One of the key conflicts between AI and humans today, though, is the idea that robots will “take our jobs”. However, all too often, we’re looking at this from the wrong perspective.
“When robots replace jobs in an office, people are expecting there to be a robot called Fred, and Fred is going to be replacing so-and-so, but it’s not like that,” says Lydia Gregory, Co-Founder at FeedForward AI.
“It’s software and the software is not going to be an entity that you can define as a robot, most of the time. It’s hard to define it as one robot that will take the job of one human or one robot that will take the job of ten humans,” she says. “It’s software that will do things that mean a certain number of humans are not required for that particular job.”
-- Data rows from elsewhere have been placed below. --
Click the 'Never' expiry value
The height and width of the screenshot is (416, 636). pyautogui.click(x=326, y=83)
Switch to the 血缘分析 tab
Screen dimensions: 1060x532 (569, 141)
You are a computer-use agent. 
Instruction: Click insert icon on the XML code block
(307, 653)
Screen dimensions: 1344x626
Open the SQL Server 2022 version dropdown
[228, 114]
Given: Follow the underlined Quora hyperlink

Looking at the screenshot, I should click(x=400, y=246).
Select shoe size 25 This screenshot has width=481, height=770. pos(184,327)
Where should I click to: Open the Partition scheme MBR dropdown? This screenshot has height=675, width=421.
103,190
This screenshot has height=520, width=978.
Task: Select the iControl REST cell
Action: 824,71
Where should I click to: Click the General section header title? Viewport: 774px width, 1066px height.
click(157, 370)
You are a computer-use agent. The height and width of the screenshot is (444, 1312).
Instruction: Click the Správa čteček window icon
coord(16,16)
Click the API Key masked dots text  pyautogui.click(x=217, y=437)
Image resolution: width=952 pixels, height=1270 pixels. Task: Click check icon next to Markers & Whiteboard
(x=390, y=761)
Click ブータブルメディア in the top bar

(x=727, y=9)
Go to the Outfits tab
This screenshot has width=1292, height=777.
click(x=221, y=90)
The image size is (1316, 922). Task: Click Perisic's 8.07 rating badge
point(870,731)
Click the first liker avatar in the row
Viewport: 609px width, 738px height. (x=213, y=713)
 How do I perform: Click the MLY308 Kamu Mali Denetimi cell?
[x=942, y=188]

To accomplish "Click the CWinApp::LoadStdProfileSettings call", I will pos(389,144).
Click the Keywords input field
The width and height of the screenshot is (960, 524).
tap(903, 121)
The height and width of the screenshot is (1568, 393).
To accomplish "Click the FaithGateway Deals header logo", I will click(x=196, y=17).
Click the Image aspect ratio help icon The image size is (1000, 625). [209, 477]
What’s more, while there is scope for automating tasks that are highly ordered and repetitive, AI tools will more often augment the abilities of humans rather than replacing them (think Garry Kasparov playing chess with AI assistance following his defeat by Deep Blue).
Where AI does work autonomously, it remains desirable for humans to have oversight of precisely what it does and why.
For example, it was recently revealed that Amazon had attempted to automate its hiring processes with a machine learning algorithm – but the weighting of the system’s training data meant that it actively discriminated against female applicants.
In another case, it was reported that an algorithm used in US courts to assist sentencing based on the likelihood of reoffending demonstrated racial bias. Findings suggested that black defendants were predicted to have a higher incidence of recidivism than was actually the case – and that the opposite was true when it came to white defendants.
This is perhaps the key ethical dilemma for AI today – how far can algorithms be trusted to operate without human interaction? And how far should humans trust their output? There’s then the question of what interacting with simulations of life will do to us.
Mark Goldfeder, a law professor and rabbi, had the following advice. “[If I see something that for all intents and purposes looks human], I cannot start poking it to see if it bleeds,” he wrote. “I have a responsibility to treat all that seem human as humans, and it is better to err on the side of caution from an ethical perspective.”
In the meantime, we might do well to be polite to Alexa (regardless of Roko's basilisk).